Postprandial Plasma Lipidomics Reveal Specific Alteration of Hepatic-derived Diacylglycerols in Nonalcoholic Fatty Liver Disease

Background & Aims: Hepatic energy metabolism is a dynamic process modulated by multiple stimuli. In nonalcoholic fatty liver disease (NAFLD), human studies typically focus on the static fasting state. We hypothesized that unique postprandial alterations in hepatic lipid metabolism are present in NAFLD. Methods: In a prospective clinical study, 37 patients with NAFLD and 10 healthy control subjects ingested a standardized liquid meal with pre- and postprandial blood sampling. Postprandial plasma lipid kinetics were characterized at the molecular lipid species level by untargeted lipidomics, cluster analysis, and lipid particle isolation, then confirmed in a mouse model. Results: There was a specific increase of multiple plasma diacylglycerol (DAG) species at 4 hours postprandially in patients with NAFLD but not in controls. This was replicated in a nonalcoholic steatohepatitis mouse model, where postprandial DAGs increased in plasma and concomitantly decreased in the liver. The increase in plasma DAGs appears early in the disease course, is dissociated from NAFLD severity and obesity, and correlates with postprandial insulin levels. Immunocapture isolation of very low density lipoprotein in human samples and stable isotope tracer studies in mice revealed that elevated postprandial plasma DAGs reflect hepatic secretion of endogenous, rather than meal-derived lipids.
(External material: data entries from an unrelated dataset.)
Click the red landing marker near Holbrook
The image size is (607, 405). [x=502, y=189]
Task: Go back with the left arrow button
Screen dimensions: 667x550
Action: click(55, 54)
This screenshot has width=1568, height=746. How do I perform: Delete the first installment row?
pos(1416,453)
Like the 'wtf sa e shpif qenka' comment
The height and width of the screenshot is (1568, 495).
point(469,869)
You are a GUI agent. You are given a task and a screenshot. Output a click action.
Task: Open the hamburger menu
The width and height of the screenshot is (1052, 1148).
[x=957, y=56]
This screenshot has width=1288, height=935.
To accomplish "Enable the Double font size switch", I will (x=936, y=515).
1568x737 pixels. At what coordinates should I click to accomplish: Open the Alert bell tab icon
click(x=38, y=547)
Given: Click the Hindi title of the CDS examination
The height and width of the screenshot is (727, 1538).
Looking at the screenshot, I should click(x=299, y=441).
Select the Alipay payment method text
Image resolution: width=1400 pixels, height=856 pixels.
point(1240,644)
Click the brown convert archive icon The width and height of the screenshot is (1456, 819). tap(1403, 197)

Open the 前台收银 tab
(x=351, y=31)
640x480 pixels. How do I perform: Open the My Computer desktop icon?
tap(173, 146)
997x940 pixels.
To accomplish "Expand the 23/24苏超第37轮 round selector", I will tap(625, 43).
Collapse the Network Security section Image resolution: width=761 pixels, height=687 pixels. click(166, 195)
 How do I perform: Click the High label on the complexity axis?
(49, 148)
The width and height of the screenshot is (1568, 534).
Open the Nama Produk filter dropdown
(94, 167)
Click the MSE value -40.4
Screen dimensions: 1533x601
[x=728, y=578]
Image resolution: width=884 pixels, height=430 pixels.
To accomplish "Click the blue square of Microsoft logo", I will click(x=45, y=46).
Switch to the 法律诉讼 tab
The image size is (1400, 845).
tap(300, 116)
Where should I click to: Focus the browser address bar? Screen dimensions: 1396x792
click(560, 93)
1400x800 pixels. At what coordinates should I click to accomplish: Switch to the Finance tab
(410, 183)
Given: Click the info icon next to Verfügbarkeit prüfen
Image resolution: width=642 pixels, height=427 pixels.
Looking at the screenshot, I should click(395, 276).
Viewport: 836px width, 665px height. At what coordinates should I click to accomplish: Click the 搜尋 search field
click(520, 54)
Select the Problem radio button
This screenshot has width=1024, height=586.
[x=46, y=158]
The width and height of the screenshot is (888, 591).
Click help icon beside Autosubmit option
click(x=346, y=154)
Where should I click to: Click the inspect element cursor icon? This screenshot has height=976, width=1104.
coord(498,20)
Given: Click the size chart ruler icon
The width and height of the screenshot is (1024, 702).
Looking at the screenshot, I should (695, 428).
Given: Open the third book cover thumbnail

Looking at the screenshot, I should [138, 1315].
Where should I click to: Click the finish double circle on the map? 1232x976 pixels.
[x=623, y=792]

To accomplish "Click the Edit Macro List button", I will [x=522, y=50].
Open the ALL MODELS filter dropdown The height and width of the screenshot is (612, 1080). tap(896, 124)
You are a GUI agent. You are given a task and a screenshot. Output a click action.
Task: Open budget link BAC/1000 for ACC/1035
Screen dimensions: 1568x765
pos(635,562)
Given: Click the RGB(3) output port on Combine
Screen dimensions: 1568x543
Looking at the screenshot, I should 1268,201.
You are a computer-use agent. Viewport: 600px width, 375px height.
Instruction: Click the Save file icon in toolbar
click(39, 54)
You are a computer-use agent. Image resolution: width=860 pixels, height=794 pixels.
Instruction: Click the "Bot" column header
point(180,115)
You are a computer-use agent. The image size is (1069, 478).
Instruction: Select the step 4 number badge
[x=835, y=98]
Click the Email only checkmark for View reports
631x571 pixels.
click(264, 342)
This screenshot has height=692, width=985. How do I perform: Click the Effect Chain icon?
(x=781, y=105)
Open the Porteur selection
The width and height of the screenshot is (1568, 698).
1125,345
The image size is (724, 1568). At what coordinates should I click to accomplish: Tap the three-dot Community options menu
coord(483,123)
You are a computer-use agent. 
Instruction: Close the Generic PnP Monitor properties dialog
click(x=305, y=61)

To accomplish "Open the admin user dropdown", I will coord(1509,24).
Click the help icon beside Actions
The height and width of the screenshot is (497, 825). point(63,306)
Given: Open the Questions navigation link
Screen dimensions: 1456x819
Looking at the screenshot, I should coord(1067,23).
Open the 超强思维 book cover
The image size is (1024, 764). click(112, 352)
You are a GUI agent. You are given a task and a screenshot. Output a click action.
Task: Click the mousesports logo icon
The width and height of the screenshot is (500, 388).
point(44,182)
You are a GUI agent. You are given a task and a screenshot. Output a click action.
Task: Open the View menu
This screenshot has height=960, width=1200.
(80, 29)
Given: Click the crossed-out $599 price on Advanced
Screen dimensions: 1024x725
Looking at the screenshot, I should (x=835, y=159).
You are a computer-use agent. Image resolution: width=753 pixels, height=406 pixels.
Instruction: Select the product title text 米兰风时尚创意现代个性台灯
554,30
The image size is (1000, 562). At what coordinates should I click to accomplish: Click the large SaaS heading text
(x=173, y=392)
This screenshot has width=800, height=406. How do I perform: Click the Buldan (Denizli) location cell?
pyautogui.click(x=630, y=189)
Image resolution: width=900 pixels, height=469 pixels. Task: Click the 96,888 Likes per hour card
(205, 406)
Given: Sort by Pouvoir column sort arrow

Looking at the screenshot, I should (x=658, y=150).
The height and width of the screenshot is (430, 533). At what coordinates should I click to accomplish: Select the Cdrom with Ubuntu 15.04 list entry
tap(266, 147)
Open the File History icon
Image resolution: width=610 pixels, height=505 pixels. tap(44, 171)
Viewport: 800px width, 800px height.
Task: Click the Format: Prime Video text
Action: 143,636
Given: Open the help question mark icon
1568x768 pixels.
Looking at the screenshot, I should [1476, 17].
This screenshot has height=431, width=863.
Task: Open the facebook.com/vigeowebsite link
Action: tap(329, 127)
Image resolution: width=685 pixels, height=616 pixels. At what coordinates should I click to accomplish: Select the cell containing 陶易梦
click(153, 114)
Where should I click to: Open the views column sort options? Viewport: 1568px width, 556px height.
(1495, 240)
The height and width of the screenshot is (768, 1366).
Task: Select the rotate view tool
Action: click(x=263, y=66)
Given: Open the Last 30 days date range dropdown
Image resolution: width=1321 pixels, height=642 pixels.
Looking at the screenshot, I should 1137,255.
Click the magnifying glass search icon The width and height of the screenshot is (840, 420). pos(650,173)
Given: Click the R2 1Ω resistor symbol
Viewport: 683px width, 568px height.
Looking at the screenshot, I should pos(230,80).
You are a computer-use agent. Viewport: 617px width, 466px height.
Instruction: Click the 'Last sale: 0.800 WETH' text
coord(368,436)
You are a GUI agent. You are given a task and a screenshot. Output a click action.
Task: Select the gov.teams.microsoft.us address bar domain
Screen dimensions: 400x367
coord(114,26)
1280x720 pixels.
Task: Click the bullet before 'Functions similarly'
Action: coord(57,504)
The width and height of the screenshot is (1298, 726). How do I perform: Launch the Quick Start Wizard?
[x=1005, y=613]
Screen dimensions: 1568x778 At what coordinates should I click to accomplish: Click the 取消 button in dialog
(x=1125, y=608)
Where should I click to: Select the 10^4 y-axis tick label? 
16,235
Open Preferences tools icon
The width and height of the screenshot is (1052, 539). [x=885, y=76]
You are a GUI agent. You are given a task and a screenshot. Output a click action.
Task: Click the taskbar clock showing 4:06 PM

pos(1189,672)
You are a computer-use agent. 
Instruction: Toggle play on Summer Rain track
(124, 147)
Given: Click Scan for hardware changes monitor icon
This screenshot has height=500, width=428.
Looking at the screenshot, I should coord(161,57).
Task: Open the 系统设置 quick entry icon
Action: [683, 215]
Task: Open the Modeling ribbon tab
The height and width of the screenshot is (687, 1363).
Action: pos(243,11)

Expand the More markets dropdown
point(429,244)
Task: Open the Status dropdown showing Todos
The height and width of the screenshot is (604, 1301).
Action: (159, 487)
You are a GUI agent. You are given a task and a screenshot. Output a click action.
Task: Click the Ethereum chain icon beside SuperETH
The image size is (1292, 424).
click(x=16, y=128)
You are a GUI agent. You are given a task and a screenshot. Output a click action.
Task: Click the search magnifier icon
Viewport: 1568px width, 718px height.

Conclusions: We identified a selective insulin-related increase in hepatic secretion of endogenously derived DAGs after a mixed meal as a unique feature of NAFLD. DAGs are known to be lipotoxic and associated with atherosclerosis. Although it is still unknown whether the increased exposure to hepatic DAGs contributes to extrahepatic manifestations and cardiovascular risk in NAFLD, our study highlights the importance of extending NAFLD research beyond the fasting state.